10 Which activation functions are prone to vanishing gradient? Why? 📊 Medium
Answer: Sigmoid and Tanh – gradients near 0 for large |x|. ReLU variants avoid left saturation. However, ReLU can have dead neurons; ELU/Swish have small negative gradients but not zero.
11 What activation function for regression output? ⚡ Easy
Answer: Linear (identity). No activation or f(x)=x. Allows unbounded values. For positive-only regression, use ReLU or Softplus.
12 What is Softplus? Relation to ReLU? ⚡ Easy
Answer: Softplus = ln(1+eˣ). Smooth approximation of ReLU. Used in some variational autoencoders (variance). Never zero, but computationally heavier.
13 Output activation for binary classification? ⚡ Easy
Answer: Sigmoid (single unit). Gives probability P(y=1). Loss: binary cross-entropy.
14 Activation for multi-label classification? 📊 Medium
Answer: Sigmoid per output (independent probabilities). Not softmax (which forces one class). Use sigmoid + binary cross-entropy.
15 Why not use step function as activation? 📊 Medium
Answer: Step function derivative is 0 everywhere (except discontinuity). Gradient descent can't learn. Need differentiable (or subgradient) functions.
16 Why is zero-centered activation desirable? 🔥 Hard
Answer: If activations are always positive (sigmoid, ReLU), gradients of weights for a given neuron are all same sign. This can cause zig-zagging updates and slower convergence. Zero-centered (tanh) avoids this.
17 Write derivative of ReLU and Leaky ReLU. 📊 Medium
ReLU': 1 if x>0 else 0. Leaky ReLU': 1 if x>0 else α (e.g., 0.01)
18 Which activations are used in RNNs/LSTMs? Why? 📊 Medium
Answer: LSTM: sigmoid for gates (0-1 control), tanh for cell/ hidden updates. Prevents exploding gradient via gating. Modern RNNs sometimes use ReLU with careful init.
19 What is Maxout activation? Pros/cons? 🔥 Hard
Answer: Maxout: takes max of k linear combinations. Can approximate any convex function. No vanishing gradient, but doubles parameters. Rarely used today.
20 Heuristic: which activation for hidden layers? ⚡ Easy
Answer: Default: ReLU. If dying ReLU, try Leaky ReLU/ELU. For very deep nets: Swish/GeLU. For regression head: linear. For self-normalizing nets: SELU.
ReLU → Leaky ReLU → ELU → Swish (increasing complexity)
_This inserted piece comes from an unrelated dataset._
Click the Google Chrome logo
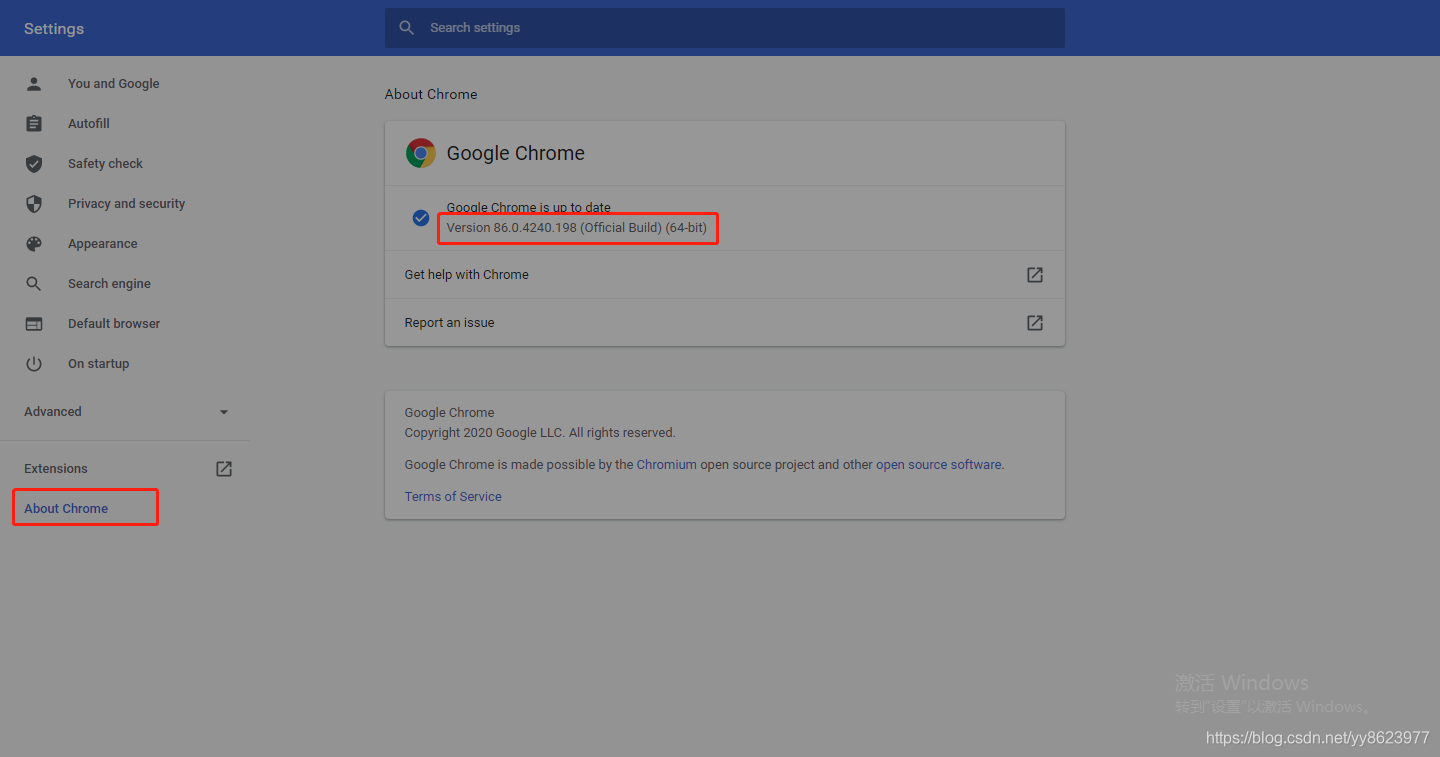click(x=421, y=153)
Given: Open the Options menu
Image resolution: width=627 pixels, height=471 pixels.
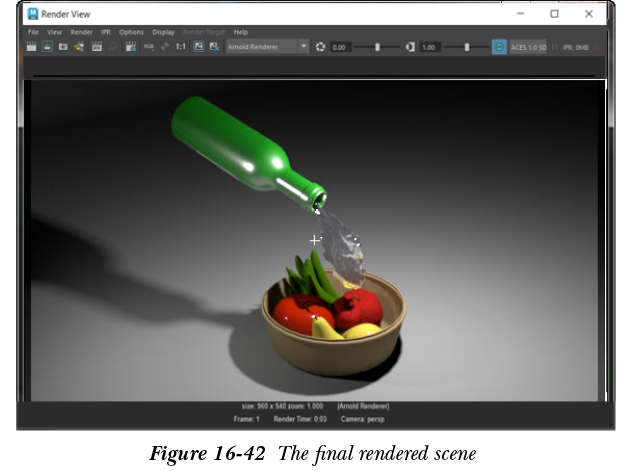Looking at the screenshot, I should 131,32.
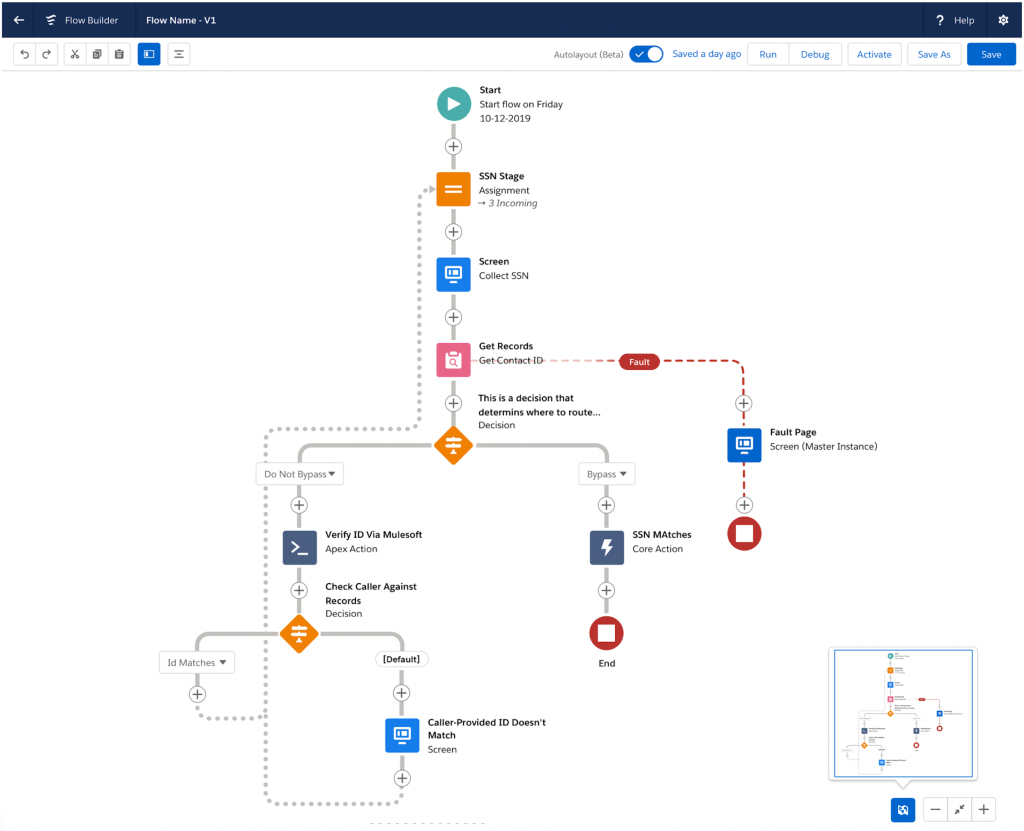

Activation Functions – Interview Cheat Sheet

Output layers
  • Binary Sigmoid
  • Multi-class Softmax
  • Multi-label Sigmoid (per unit)
  • Regression Linear
Vanishing gradient
  • Sigmoid, Tanh (avoid hidden layers)
Hidden units
  • 1st ReLU (fast, sparse)
  • 2nd Leaky ReLU / ELU
  • 3rd Swish / GeLU (SOTA)
Dying ReLU fix
  • Leaky ReLU, PReLU, ELU

Verdict: "ReLU first, then tune. Know your gradients!"